● Exercise brief
Return only the number of lines in the data below where the word "Einstellungen" appears.

● Extracted data
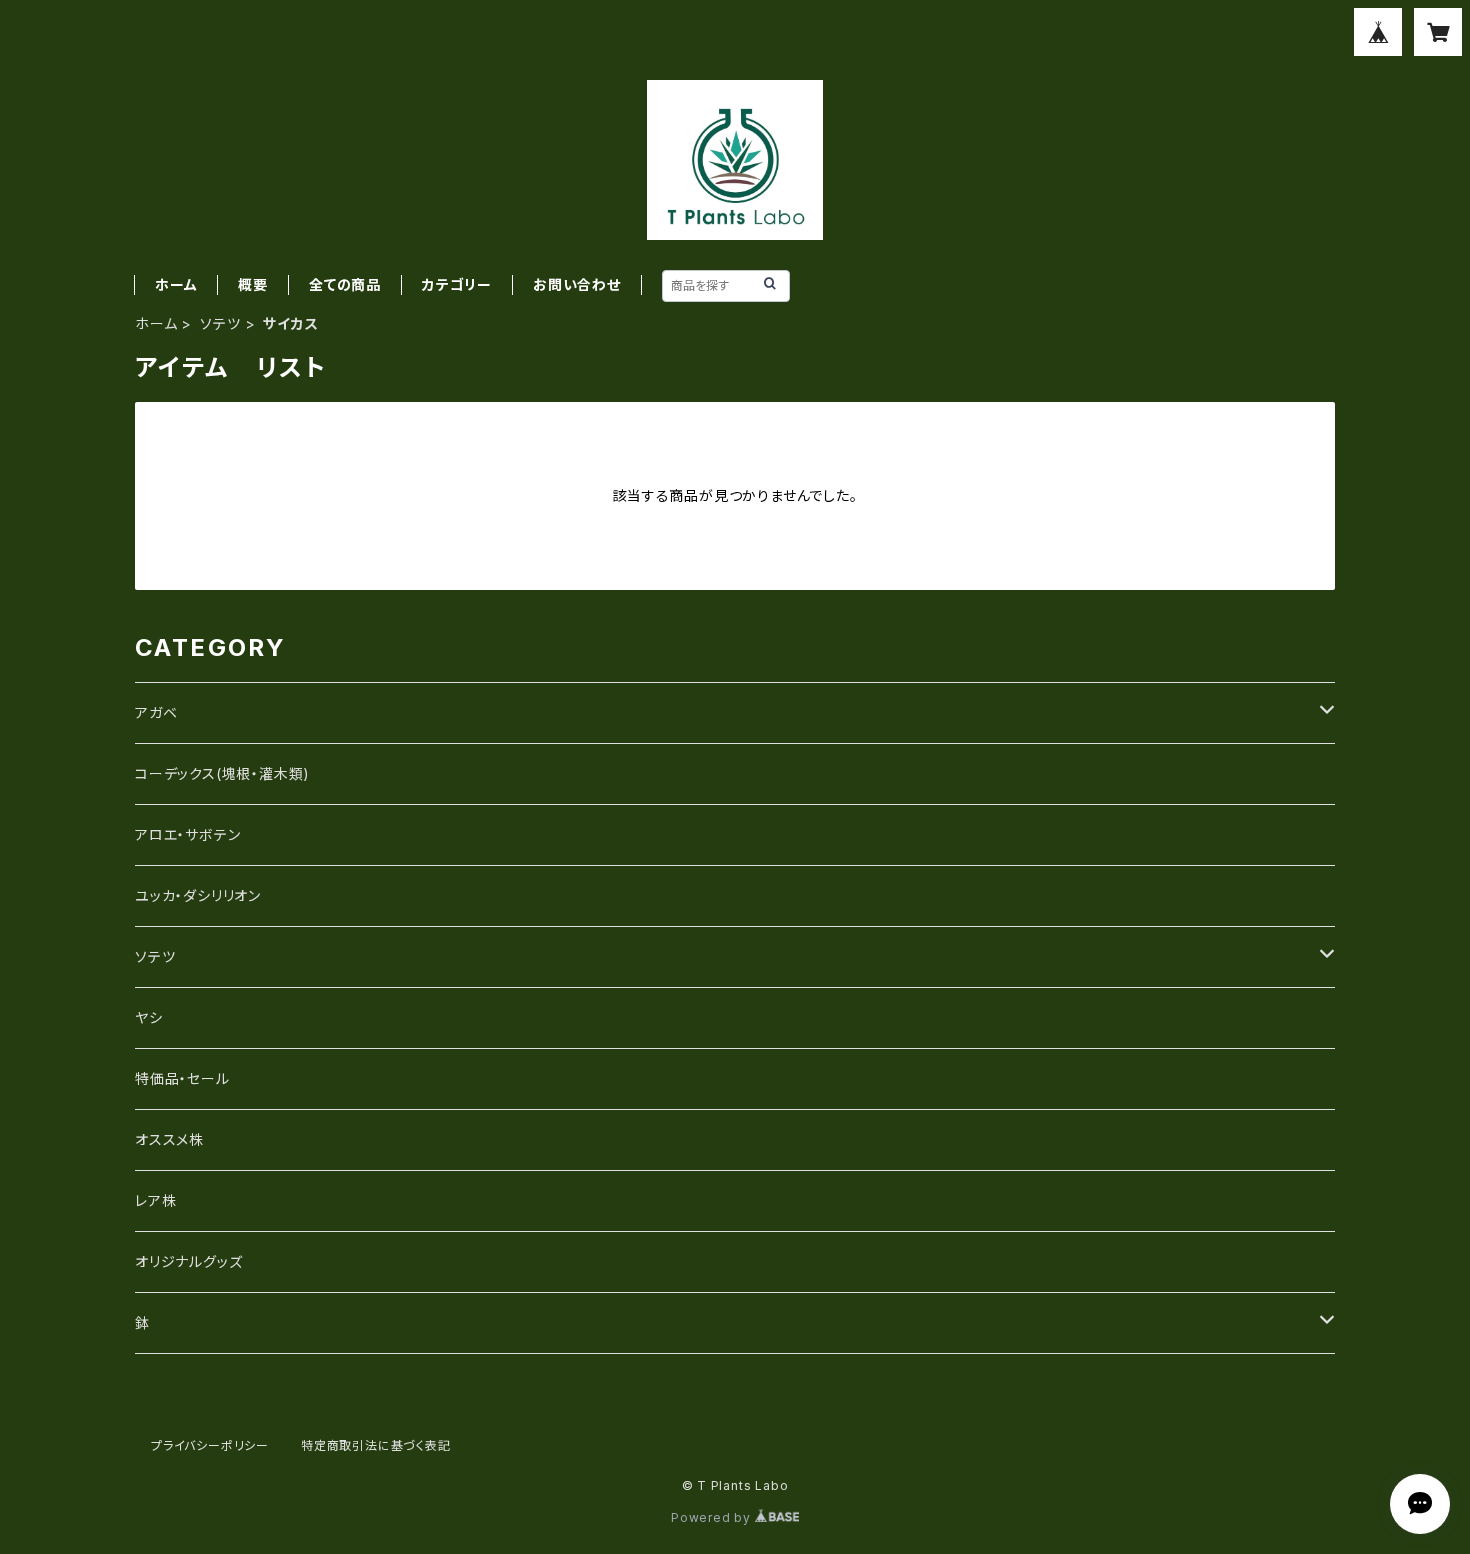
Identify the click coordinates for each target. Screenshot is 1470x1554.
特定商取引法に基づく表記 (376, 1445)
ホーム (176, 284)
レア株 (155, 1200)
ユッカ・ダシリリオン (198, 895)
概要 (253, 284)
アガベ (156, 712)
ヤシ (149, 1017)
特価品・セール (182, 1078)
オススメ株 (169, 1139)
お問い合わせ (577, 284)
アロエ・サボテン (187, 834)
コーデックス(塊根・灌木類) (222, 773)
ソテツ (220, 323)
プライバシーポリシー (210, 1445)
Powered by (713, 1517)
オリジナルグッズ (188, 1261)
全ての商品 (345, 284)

==

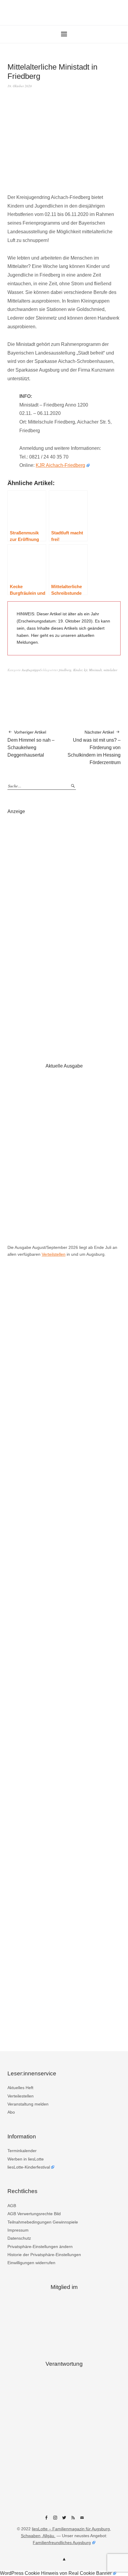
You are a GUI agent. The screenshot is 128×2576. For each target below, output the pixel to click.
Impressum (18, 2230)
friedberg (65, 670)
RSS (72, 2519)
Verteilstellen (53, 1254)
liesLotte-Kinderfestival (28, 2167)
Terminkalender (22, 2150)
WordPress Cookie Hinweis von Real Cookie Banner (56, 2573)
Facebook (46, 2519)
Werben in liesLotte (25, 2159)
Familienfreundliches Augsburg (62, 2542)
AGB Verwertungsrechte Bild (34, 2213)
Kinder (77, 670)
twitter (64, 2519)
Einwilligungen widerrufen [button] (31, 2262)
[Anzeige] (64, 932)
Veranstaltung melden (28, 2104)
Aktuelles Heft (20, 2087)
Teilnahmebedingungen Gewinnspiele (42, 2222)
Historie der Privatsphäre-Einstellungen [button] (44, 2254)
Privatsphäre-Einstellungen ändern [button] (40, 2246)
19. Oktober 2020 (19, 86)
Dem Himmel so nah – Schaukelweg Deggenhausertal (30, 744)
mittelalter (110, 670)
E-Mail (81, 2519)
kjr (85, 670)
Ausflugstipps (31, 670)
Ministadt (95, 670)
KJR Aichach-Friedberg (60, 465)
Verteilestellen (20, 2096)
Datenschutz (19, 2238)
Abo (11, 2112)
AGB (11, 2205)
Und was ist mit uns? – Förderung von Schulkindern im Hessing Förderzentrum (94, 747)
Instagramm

● Solution to this problem
2